> _Text block_
It led me to send an SOS tweet. But it turned out I wasn't the only one feeling that way.
Sending my slightly pessimistic (again, I say realist) sentiment, I felt a bit worried I'd hurt some feelings. What about the person who has their Data Privacy Day routine on lockdown? What about the person who looks forward to the day all year, ripping pages from the desk calendar like a Christmas countdown? Would I hurt them if I said the day feels like a strange exercise? But I was relieved to find that at least 50 people felt comfortable indicating they think the same.
But let's step back for a second: What is Data Privacy Day anyway? Dan Caprio had an answer.
Dan is right. It's a noble aspiration. And it's nice to feel like the thing you spend 40-80 hours a week trying to operationalize actually has an international day of recognition. Data Privacy Day in the U.S. started in 2008, but it's been celebrated in Europe ever since the 1981 signing of Convention 108, an international treaty that codified individuals' data protection. Convention 108 is an important instrument, for sure. I don't make light of it.
Plus, I dig that there are people out there making it work for them. Of course, privacy and data protection still need evangelizing. The more we can all do to spread some awareness on the better. Jolynn here is crushing her Data Privacy Day aspirations. Or she was until COVID.
Christy had some interesting takes on how to make Data Privacy Day 2022 work for her.
Then things started to get colorful. I was gone doing a webinar for literally 60 minutes and came back to some outside-the-box suggestions on how to celebrate Data Privacy Day.

Collected data:
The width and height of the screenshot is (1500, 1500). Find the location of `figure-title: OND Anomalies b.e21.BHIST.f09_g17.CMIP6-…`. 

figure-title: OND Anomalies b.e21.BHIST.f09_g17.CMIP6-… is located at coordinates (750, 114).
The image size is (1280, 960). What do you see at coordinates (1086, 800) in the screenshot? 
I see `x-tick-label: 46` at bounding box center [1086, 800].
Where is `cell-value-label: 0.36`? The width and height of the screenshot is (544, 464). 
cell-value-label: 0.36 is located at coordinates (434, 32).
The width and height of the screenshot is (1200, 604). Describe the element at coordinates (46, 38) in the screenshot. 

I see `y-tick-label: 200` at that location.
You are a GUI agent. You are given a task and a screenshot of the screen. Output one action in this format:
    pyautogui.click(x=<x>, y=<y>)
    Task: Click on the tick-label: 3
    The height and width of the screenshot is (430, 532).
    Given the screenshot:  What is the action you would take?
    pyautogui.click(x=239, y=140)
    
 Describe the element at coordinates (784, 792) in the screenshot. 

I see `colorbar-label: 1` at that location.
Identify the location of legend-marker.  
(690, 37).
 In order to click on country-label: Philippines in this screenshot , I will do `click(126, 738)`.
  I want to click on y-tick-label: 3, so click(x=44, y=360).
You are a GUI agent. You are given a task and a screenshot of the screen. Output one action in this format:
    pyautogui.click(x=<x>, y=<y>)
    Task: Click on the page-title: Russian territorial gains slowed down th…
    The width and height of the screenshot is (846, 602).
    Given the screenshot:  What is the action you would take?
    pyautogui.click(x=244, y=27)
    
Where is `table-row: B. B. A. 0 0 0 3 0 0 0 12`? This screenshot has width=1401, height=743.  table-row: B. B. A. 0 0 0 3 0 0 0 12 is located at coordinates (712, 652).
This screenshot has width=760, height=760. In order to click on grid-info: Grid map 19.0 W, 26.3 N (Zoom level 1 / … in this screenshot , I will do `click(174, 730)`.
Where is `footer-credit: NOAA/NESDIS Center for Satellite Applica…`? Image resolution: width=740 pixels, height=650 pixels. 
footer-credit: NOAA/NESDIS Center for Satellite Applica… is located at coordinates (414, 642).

> _Activity_
Reproduce the passage of the Data Privacy Day text that runs from "But let's step" up to and including "light of it.". Rely only on the Data Privacy Day text for your answers.

> _Task solution_
But let's step back for a second: What is Data Privacy Day anyway? Dan Caprio had an answer.
Dan is right. It's a noble aspiration. And it's nice to feel like the thing you spend 40-80 hours a week trying to operationalize actually has an international day of recognition. Data Privacy Day in the U.S. started in 2008, but it's been celebrated in Europe ever since the 1981 signing of Convention 108, an international treaty that codified individuals' data protection. Convention 108 is an important instrument, for sure. I don't make light of it.